On January 22, the archbishop of the capital, Monsignor Max Leroys Mésidor, and the president of the Haitian Conference of Religious, Father Morachel Bonhomme, issued a statement calling on the government institutions to definitively protect the population. "These kidnappings fill Haiti's consecrated men and women and souls of goodwill with sadness and fear," the communiqué reads. "On many occasions the Church has denounced their silence, which is akin to an attitude of contempt for the suffering of the people. The nation's boat is truly adrift and needs to be righted'. On January 24, they had called for a national day of prayer, meditation and Eucharistic adoration to ask God for the salvation of the kidnapped people.

After six days their prayers were answered. It was a great day of celebration when the sisters and their driver returned home. But in everyone's heart remains the anxiety about the uncertain future and the question: whose turn will it be next? In Haiti, violence does not spare the religious who, however well liked by the common people for the good they receive, are also victims of theft, robbery and kidnapping. For some, the choice to stand by the Haitian people and share their plight has cost them their lives. This is the case of Sister Luisa Dell'Orto, Little Sister of the Gospel of Charles de Foucauld, who was killed in 2022 in Port-au-Prince by thugs who attacked her probably in a robbery. She was 65 years old. She had been on mission in Haiti for 20 years. She ran Charles House, a centre in a very poor neighbourhood that she had helped rebuild after the 2010 earthquake and where hundreds of children found a safe space in which to spend their after-school hours.

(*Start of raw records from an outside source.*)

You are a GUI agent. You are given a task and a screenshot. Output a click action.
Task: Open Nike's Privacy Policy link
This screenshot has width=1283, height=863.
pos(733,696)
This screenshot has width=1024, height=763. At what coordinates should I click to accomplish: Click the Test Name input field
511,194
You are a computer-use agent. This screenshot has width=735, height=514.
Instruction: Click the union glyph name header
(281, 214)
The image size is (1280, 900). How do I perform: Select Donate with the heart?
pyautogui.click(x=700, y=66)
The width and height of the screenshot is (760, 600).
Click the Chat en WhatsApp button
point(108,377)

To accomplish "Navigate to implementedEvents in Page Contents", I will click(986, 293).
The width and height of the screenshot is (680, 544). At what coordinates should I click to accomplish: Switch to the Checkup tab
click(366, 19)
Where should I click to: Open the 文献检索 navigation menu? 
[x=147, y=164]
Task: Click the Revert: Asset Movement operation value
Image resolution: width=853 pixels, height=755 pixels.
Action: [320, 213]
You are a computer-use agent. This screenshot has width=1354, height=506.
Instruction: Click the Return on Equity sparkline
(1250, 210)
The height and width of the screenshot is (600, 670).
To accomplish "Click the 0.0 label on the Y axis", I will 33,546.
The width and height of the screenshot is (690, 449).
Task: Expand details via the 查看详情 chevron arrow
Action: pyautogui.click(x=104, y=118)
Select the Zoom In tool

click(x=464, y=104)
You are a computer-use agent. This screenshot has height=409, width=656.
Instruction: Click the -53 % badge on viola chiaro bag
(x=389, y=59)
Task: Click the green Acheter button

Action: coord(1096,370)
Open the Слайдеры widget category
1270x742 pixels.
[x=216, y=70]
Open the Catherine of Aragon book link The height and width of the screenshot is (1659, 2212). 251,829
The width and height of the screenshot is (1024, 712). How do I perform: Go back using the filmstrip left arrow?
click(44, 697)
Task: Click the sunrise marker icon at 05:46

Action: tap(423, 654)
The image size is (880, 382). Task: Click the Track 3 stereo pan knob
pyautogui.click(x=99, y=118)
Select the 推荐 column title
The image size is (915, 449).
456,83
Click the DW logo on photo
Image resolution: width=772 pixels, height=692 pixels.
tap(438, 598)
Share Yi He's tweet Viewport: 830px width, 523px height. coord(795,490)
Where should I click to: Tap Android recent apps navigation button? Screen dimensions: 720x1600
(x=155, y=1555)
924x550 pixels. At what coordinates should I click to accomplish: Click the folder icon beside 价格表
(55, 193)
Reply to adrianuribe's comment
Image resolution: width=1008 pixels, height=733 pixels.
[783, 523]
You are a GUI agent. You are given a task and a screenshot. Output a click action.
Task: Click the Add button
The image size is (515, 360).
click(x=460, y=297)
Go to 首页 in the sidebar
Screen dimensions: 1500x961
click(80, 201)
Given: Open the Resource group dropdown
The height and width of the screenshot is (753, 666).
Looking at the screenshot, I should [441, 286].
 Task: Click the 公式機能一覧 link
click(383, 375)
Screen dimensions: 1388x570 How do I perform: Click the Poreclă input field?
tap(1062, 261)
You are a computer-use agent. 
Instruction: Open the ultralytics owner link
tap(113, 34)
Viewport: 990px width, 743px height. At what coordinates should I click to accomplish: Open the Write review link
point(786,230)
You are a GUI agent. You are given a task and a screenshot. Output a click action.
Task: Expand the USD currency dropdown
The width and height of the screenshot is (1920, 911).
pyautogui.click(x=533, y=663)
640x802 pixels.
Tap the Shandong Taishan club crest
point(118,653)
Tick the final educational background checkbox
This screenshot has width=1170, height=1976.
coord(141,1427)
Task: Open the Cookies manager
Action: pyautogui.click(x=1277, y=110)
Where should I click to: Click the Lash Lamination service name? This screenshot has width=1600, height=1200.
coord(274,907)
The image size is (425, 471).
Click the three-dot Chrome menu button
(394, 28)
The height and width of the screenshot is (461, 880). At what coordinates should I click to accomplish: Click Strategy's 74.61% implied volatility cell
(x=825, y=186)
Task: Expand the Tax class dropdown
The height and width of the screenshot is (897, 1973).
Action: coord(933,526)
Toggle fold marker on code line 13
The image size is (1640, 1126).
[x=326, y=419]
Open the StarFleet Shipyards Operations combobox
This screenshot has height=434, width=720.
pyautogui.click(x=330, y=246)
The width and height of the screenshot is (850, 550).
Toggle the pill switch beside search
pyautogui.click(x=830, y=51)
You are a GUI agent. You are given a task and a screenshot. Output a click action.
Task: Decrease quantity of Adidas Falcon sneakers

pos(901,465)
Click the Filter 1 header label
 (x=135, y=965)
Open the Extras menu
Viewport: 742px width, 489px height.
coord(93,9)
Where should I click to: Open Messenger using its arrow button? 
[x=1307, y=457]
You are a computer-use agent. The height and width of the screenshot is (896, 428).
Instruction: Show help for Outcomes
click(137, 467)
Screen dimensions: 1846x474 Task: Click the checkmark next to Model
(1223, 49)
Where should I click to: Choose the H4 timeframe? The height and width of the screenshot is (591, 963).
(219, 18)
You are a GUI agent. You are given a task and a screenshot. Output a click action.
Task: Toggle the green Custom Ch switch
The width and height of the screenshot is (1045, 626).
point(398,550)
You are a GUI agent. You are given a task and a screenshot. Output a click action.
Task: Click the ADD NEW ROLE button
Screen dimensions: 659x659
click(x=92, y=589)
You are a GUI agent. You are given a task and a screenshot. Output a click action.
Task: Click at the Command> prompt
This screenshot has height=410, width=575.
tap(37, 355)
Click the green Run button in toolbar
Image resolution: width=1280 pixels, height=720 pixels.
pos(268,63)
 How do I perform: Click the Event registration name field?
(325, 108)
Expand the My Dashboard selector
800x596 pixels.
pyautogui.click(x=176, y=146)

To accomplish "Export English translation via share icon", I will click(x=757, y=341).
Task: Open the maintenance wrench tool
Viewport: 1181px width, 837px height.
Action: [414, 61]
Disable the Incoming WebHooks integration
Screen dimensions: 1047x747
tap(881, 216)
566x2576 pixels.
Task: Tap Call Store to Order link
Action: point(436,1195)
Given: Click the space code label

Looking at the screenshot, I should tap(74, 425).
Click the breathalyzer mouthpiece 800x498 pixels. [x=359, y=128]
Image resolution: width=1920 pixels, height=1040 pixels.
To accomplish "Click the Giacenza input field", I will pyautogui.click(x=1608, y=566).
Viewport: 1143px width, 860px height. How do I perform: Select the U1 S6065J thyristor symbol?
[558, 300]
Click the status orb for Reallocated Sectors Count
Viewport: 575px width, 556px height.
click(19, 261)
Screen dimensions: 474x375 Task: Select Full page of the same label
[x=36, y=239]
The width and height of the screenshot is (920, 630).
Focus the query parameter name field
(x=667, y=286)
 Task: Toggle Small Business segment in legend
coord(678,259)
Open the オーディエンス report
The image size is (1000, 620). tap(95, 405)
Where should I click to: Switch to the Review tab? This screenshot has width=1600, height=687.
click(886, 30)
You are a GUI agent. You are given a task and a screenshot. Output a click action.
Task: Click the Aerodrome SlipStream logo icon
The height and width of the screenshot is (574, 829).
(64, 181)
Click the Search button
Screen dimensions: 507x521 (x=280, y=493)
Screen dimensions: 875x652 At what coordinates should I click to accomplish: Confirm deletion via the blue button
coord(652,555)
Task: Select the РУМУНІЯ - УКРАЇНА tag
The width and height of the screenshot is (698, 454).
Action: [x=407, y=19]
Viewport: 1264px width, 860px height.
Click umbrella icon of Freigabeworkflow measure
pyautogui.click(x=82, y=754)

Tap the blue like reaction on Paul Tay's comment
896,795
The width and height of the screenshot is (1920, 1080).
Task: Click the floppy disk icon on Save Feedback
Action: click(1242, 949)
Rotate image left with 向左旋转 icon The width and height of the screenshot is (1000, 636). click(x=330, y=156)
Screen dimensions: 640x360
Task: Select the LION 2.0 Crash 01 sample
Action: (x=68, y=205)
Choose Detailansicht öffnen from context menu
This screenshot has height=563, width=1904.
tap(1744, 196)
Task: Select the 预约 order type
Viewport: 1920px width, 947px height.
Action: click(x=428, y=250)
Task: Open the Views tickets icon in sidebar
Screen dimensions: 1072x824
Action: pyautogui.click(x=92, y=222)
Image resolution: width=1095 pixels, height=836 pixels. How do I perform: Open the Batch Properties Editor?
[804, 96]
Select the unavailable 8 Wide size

The religious and lay people who work in Haiti to bring an evangelical witness of mercy, proximity and fraternity as a sign of Christian hope, are among those whom the Fides news agency, in its annual report on murdered missionaries, defines as 'witnesses', and not martyrs, because they are victims not of religious hatred, but of common violence: men and women aware, choosing to share the hardships and pitfalls of those who live in contexts characterised by material and moral degradation, to put their very lives at risk, determined to do so in order to stand by the faithful entrusted to them even though they know they may be victims of the very people they care for. In 2021 in Haiti, missionaries from Christian Aid Ministries and some of their family members were kidnapped, a total of 17 people including five children. Fortunately, they did manage to escape. "We go to dangerous places in many parts of the world," they explained to those who asked why they do missionary work specifically in Haiti, "we do it because they are also usually the places where there is the greatest need. And that is what Christian Aid Ministries has been doing for decades. If we had only gone where it is safe, then we would have stayed at home'.

In 2021, Haiti had made a plea to the world for help, which the United Nations relaunched, but to no avail. Caribbean countries promised to send troops to help the police, other countries allocated funds to help the country. The most concrete proposal came from Kenya, which offered to send one thousand police officers last July. This is still under discussion. Kenya has said it is confident it can free the Haitian population from the grip of violence. Not everyone is so confident, not least because the Kenyan police is known for its 'strong hand', to put it mildly. Several times its officers have been accused of human rights violations, including extrajudicial killings and torture. During the Covid-19 pandemic they shot to kill those found on the street despite being banned from leaving their homes.